Uh-oh, flashback again, and there’s Barbara. The day before Bob had the ticket she’d chucked it into the bottom of her handbag, where it mixed with manky old chocolates and other unmentionables that haven’t seen the light of day for years. Oh, and there she goes, gripping the card with her teeth and drooling a little as she struggles to fasten up her seatbelt.
Flashback to an attractive blonde who still manages to look glamorous even when she has a plastic card poking out from between her pouting, red lips. Further back, through old lady, stressed businessman, mum with screaming kids. All so desperate to get out of the car park as quickly as possible that they didn’t think twice about what they were putting in their mouths.

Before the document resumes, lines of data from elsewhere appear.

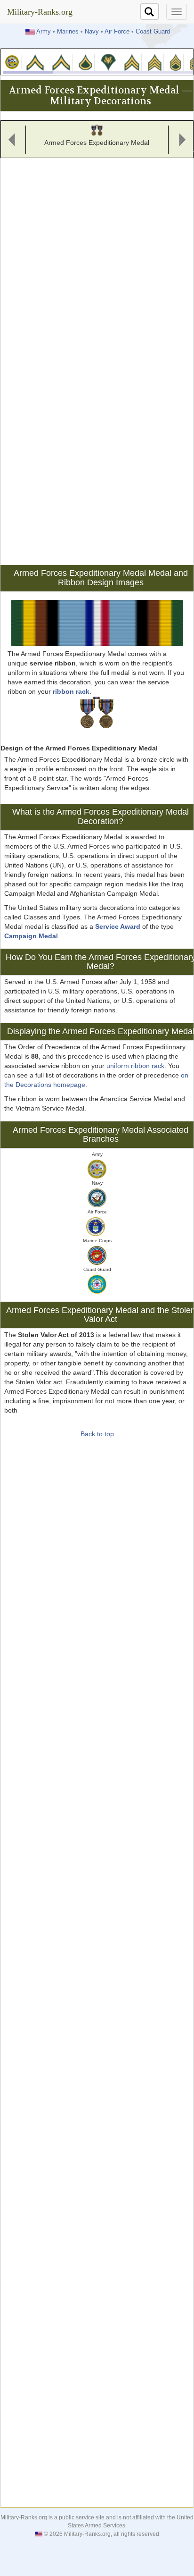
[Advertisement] (97, 258)
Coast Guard (153, 31)
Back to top (97, 1434)
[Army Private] (35, 62)
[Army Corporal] (132, 62)
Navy (92, 31)
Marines (68, 31)
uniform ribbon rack (135, 1065)
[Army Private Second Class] (61, 62)
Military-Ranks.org (40, 12)
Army (43, 31)
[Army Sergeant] (154, 62)
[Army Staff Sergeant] (176, 62)
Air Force (117, 31)
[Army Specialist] (108, 62)
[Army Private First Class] (85, 62)
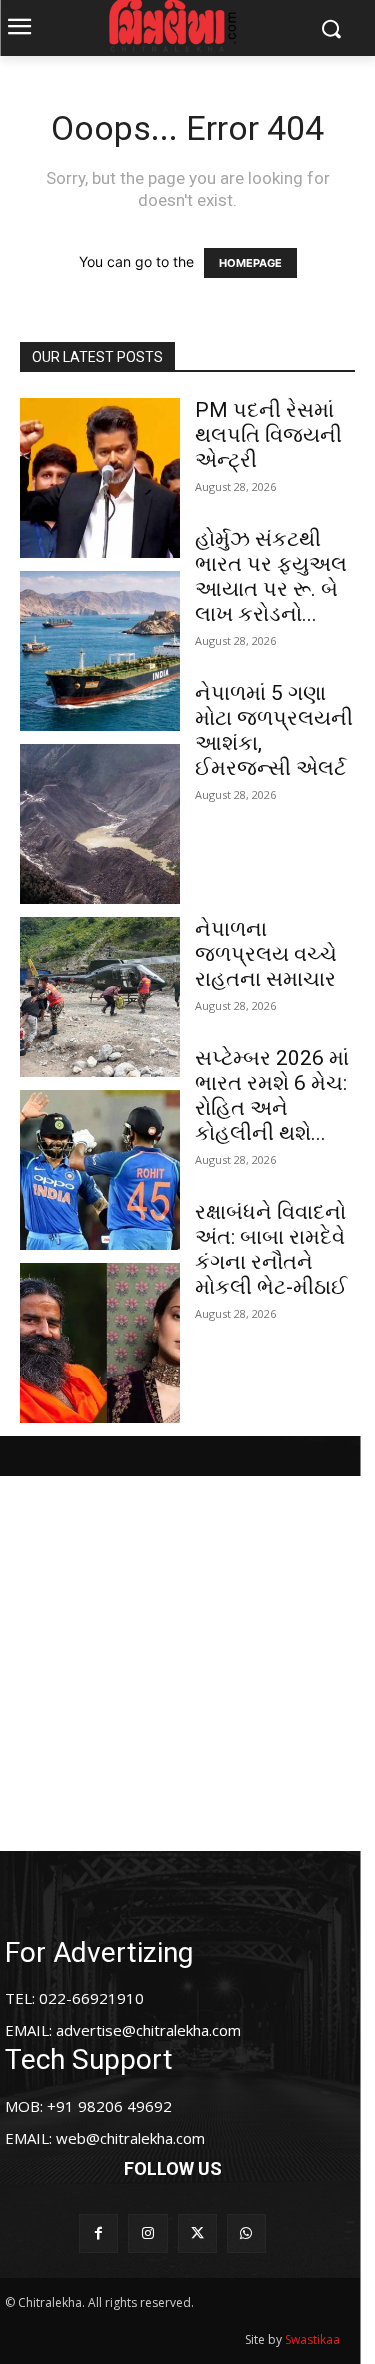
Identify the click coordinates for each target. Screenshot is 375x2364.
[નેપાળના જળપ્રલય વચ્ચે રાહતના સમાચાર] (100, 997)
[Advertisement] (187, 1663)
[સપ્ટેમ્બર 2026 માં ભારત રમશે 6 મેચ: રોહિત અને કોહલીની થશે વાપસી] (100, 1170)
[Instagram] (147, 2233)
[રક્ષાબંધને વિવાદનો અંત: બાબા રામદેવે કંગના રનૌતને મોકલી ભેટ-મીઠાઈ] (100, 1343)
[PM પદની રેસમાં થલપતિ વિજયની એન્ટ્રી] (100, 478)
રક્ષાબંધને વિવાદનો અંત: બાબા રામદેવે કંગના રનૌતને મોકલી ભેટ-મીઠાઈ (271, 1249)
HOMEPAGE (250, 263)
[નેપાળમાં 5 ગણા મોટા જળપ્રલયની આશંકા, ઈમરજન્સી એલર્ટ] (100, 824)
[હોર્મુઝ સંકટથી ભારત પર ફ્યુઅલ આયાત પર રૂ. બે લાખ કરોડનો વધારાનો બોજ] (100, 651)
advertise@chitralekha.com (148, 2030)
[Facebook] (98, 2233)
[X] (197, 2233)
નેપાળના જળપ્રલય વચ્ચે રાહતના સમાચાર (266, 954)
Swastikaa (312, 2339)
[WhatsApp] (246, 2233)
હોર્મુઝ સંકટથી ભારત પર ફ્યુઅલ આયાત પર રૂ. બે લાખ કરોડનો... (271, 576)
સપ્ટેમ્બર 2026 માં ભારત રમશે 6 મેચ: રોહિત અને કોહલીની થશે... (272, 1095)
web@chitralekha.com (130, 2138)
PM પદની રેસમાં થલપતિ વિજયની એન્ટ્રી (268, 435)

Somewhere at the start of all this is Patient X. He’s a part-time laboratory assistant who accidentally mixed two strange formulas into one petri-dish, before spilling some on a familiar piece of white rectangular plastic that he’d chucked onto his workbench. The rest, as they might say if they hadn’t all been turned into mindless zombies, is history. Wind the clock forward to the present day and Bob, Barbara and the others are now all flesh-eating undead, having transferred the vile virus to one another by licking contaminated saliva from that one piece of plastic.
So what’s the best way to stop this zombie plague from spreading? Simple. Don’t put the damned tickets IN YOUR MOUTH. It’s a disgusting habit anyway.